In the Question and Answer session, the audience questioned whether the tunnelling
method would change with the decomposition grade of rock mass. Mr. Chan
advised that primarily TBM was used to construct the drainage tunnel as the majority
of the sections would be excavated in hard rock. Whenever fault zone was
anticipated, more probe holes were drilled and the ground surface was mapped to
countercheck the fault zone extent. Where necessary, grouting would be performed
prior to excavation to strengthen weak rock and thicker permanent lining would be
erected.
When asked about the material used to backfill the annulus after tunnel excavation,
Mr. Chan explained that pea gravel was chosen to fill the gap between the excavated
tunnel face and tunnel lining because its round shape enabled it to be placed easily,
and it also helped relieve the groundwater pressure acting on the tunnel. However,
excessive groundwater inflow was prevented by tunnel grouting and effects on the
regional groundwater regime were considered minimal.

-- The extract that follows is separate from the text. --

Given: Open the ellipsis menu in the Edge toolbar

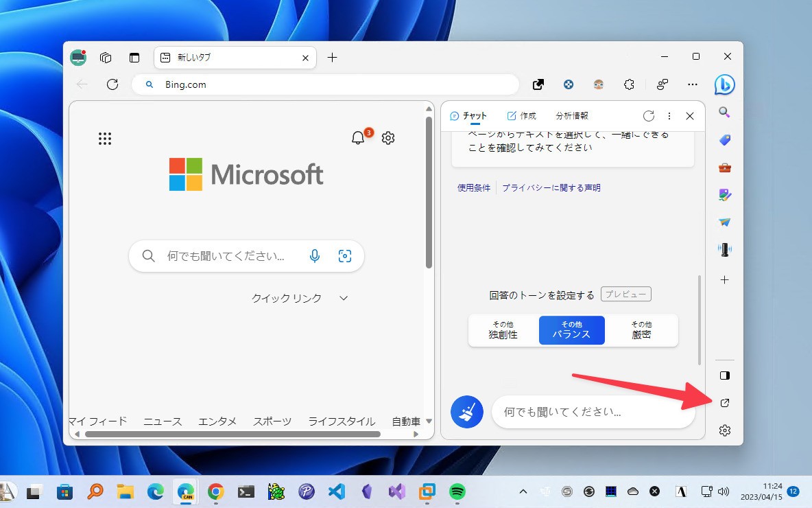Looking at the screenshot, I should pyautogui.click(x=692, y=84).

Furthermore, participants expressed doubts in the suitability of using the Q-system in
designing temporary support for vertical dropshafts. Mr. Chan reassured the
audience by quoting the answer from Dr. Nick Barton, the developer of the Q-system,
in a recent workshop in Hong Kong. Although this system was originally developed
for evaluating the type of support required for a horizontal tunnel, it had been applied
in similar projects in Hong Kong before and the performance was found satisfactory.
In conclusion, graduates learnt how the drainage tunnel and dropshafts were
constructed in the Hong Kong West Drainage Tunnel Project and understood the
importance of site control in tunnel construction.